Flood forecasting chains have been set up to enable the evaluation of the proposed data assimilation filters in controlled environments using synthetic (twin) experiments.  Two studies have been carried out using these systems.

  1. We first use a variant of a Particle Filter (PF), namely a PF with Sequential Importance Sampling (PF-SIS), to assimilate flood extent in near real-time into a hydrological hydraulic-model cascade. To reduce the risk of particle degeneration, a “tempering” power factor is applied to the conditional probability of the observation given the model prediction (also called likelihood in a PF). This allows inflation of the model posterior distribution variance. Various values of the “tempering coefficient”, leading to different Effective Ensemble Size (EES) are evaluated. The experiment shows that the assimilation framework yields correct results in the sense that the assimilation updates the particle weights so that the updated predictions move towards the synthetic truth. It also shows that the proposed tempering factor helps in reducing degeneracy while inflating posterior distribution variance. Fig. 1 shows the synthetic truth together with the ensemble expectations (ensemble weighted means) for the open loop (no assimilation) and the assimilation (using various tempering factor values) runs.  As shown in this figure, the experiment also demonstrates that the reduction of degeneracy is at the cost of a slight degradation of the overall performance as the higher the EES, the lower the performance of the assimilation run. This is shown by the black and blue lines moving closer to the synthetic truth (compared to orange and light blue line Figure 1).
  2. We also investigated how innovative satellite earth observations of soil moisture and flood extents can help in reducing errors and uncertainties in conceptual hydro-meteorological modelling, especially in ungauged areas where potentially no, or limited, runoff records are available. A spatially distributed conceptual hydrological model was developed to allow for the prediction of soil moisture and flood extents. Using rainfall and potential evapotranspiration time series derived from the globally and freely available ERA5 database as forcing of this model, long-term simulations of soil moisture, discharge and flood extents were carried out. Time series of soil moisture and flood extent observations derived from freely available satellite image databases were then jointly assimilated into the hydrological model in order to retrieve optimal parameter sets. The performance of the calibrated model was evaluated using the tempered PF in twin experiments. This synthetic experiment shows that the assimilation of long time series (~10 years) of observations of flood extents and soil moisture maps acquired every three days enable a satisfactory calibration of the hydrological model. The Nash Sutcliffe Efficiency, computed based on the comparison of simulated and synthetic discharge time series, reach high values (above 0.95) both during the calibration period and a 10-year validation period.

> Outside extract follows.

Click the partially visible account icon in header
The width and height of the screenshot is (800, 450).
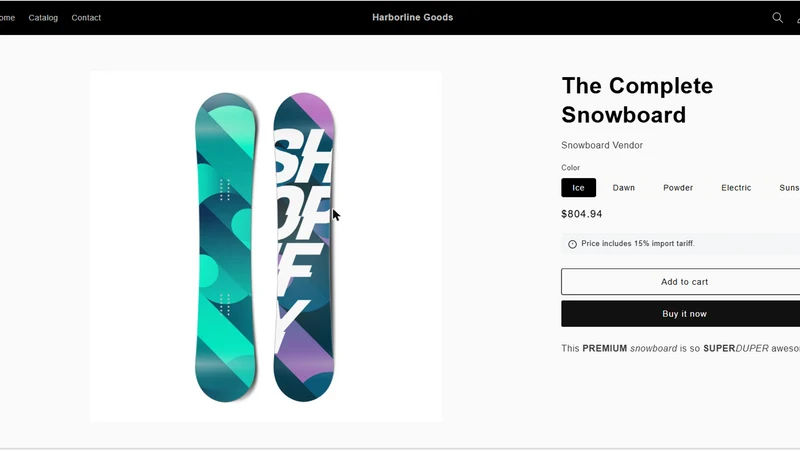798,18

Figure 1: Water surface elevation time series at Saxons Lode: synthetic truth (red), open-loop (green) and assimilation experiments using the standard PF-SIS (black), and using various tempering factor values (blue, light blue and orange) enabling various effective ensemble sizes to be reached (indicated between parentheses as percentage of the ensemble size). The vertical dashed lines indicate the assimilation time steps. PF-SIS=Particle Filter with Sequential Importance Sampling. EES=Effective Ensemble Size.


Controlling and mitigating urban flooding with DA

Controlling and mitigating urban flooding with DA

by Prof Onno Bokhove and Tom Kent, PDRA,  University of Leeds
(The University of Leeds is a collaborator on the DARE project).

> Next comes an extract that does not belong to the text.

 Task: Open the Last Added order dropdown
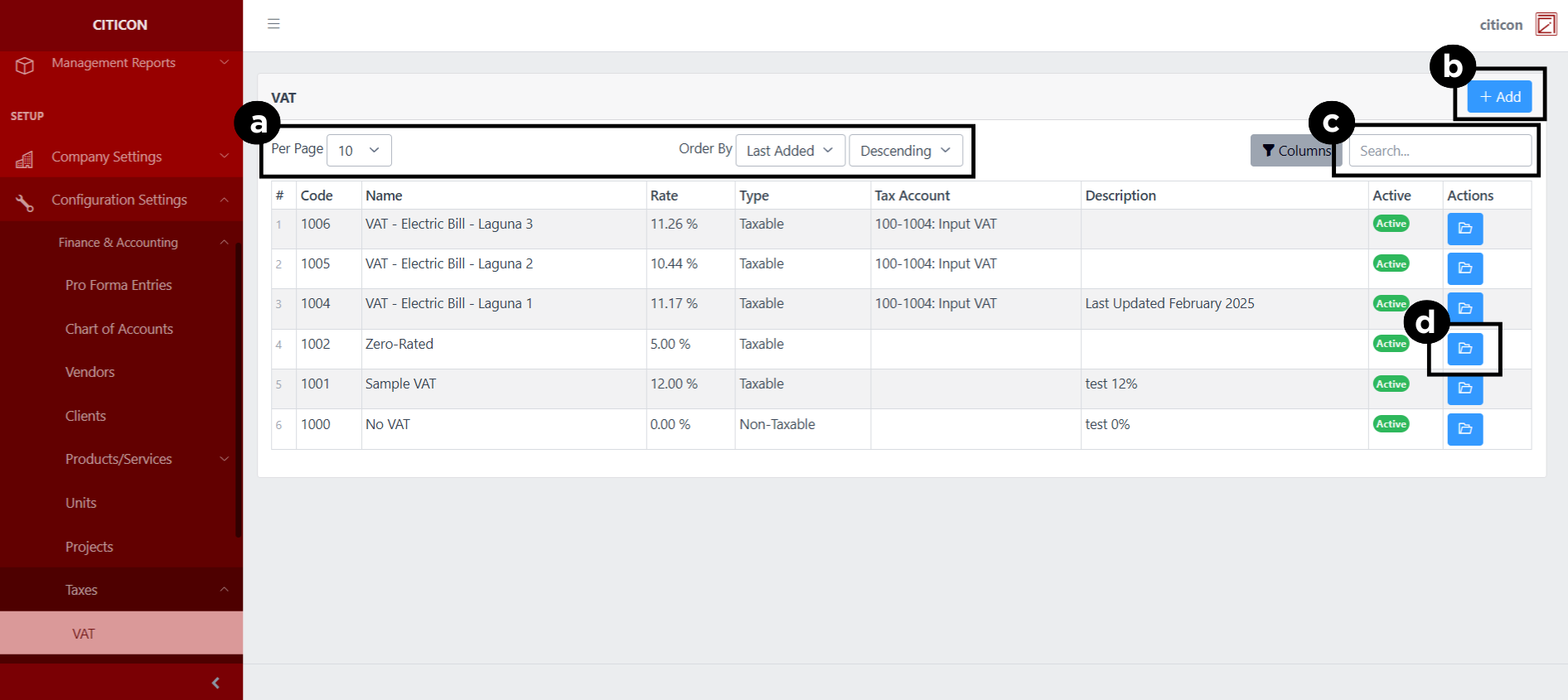pyautogui.click(x=790, y=151)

Motivated by the Boxing Day 2015 floods in Yorkshire (involving the Aire and Calder Rivers), we aim (i) to explore strategies of dynamic flood control and mitigation, and (ii) to assess and communicate flood-mitigation schemes in a concise and straightforward manner in order to assist decision-making for policy makers and inform the general public. To achieve our objectives, we are developing idealised observing system simulation experiments (OSSEs) using novel numerical models based on the Wetropolis flood demonstrator. Wetropolis is a physical model that provides a scientific testing environment for flood modelling, control and mitigation, and data assimilation, and has inspired numerous discussions with flood practitioners, policy makers and the public. Such discussions led us to revisit and refine a procedure that offers both a complementary diagnostic for classifying flood events (from gauge data and/or simulations) and a protocol to optimise the assessment of mitigation schemes via comprehensible cost-effectiveness analyses.

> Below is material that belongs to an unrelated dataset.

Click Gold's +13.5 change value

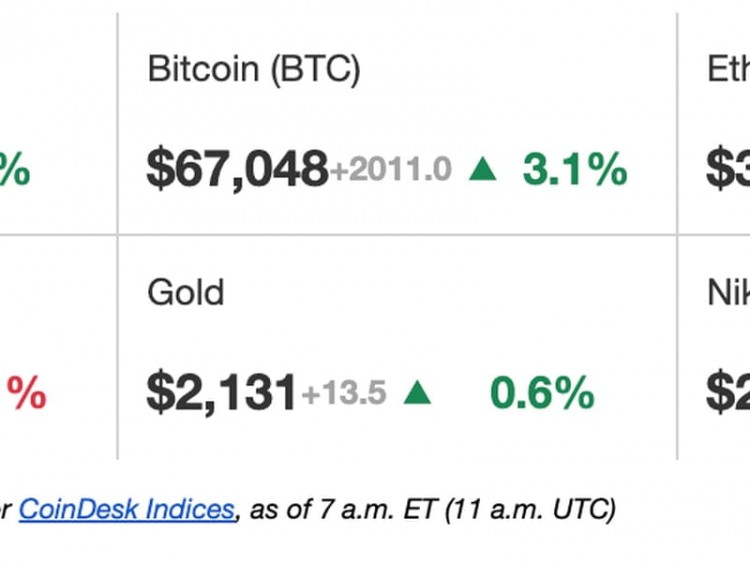click(x=343, y=393)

We have developed a protocol that revisits the concept of flood-excess volume (FEV). It is often difficult to grasp how much water is responsible for the damage caused by an extreme flood event, and how much of this floodwater can be mitigated by certain mitigation measures. Our protocol not only quantifies the magnitude of a flood but also establishes the cost-effectiveness of a suite of ‘grey’ engineering-based measures and ‘green’ nature-based solutions. Using river-level gauge data and mitigation schemes from the UK and French rivers, we demonstrate objectively the effectiveness of measures that can help stakeholders make decisions based on both technical and environmental criteria. The protocol should form a preliminary analysis, to be conducted prior to more detailed hydraulic modelling studies. In collaboration with colleagues from Univ. Grenoble, our work has been published in an international journal and further disseminated at numerous meetings and conferences. To date, it has contributed to the EU-funded NAIAD project through our colleagues in France and we are exploring future impact studies internationally. In our recently submitted article, a basic numerical model of Wetropolis is used to determine the relevant time and length scales prior to its construction as a physical model. We are developing the hydrodynamic modelling further, both mathematically and numerically, in order to conduct idealised experiments in flood control and mitigation.

Image  ‘FEV concept’


  • Bokhove, O., Kelmanson, M. A., Kent, T., Piton, G., & Tacnet, J. M.: Using flood-excess volume to assess and communicate flood-mitigation schemes. EGU general assembly, Vienna, April 2019 (oral). Available online.
  • Bokhove, O., Kent, T., de Poot, H., & Zweers, W.: Wetropolis: models for education and water-management of floods and droughts. EGU general assembly, Vienna, April 2019 (poster). Available online.
  • Kent, T., Cantarello, L., Inverarity, G., Tobias, S.M., Bokhove, O. (2019): Idealized forecast-assimilation experiments and their relevance for convective-scale Numerical Weather Prediction. EGU general assembly, Vienna, April 2019 (oral). Available online.
  • Bokhove, O., Kelmanson, M. A., Kent, T., Piton, G., & Tacnet, J. M.: Public empowerment in flood mitigation, Flood & Coast conference, Telford, June 2019 (oral).
  • Bokhove participated in the ‘Landscape decisions’ program at the Isaac Newton Institute, Cambridge (July/August 2019). Web: https://www.newton.ac.uk/event/ebc
1st NCEO-GSSTI Data Assimilation and Earth Observation Training Course

1st NCEO-GSSTI Data Assimilation and Earth Observation Training Course

by Javier Amezcua

25 November 2019

I spent the last week in Accra, the capital of Ghana. It was incredibly hot and stuffy for this time of the year (minimum 26C, maximum 31C), which is natural if we consider this city is only 5N of the Equator. The food was delicious (I stuffed myself with joloff rice and fried fish) and I enjoyed sunsets when colonies of bats flew over the city.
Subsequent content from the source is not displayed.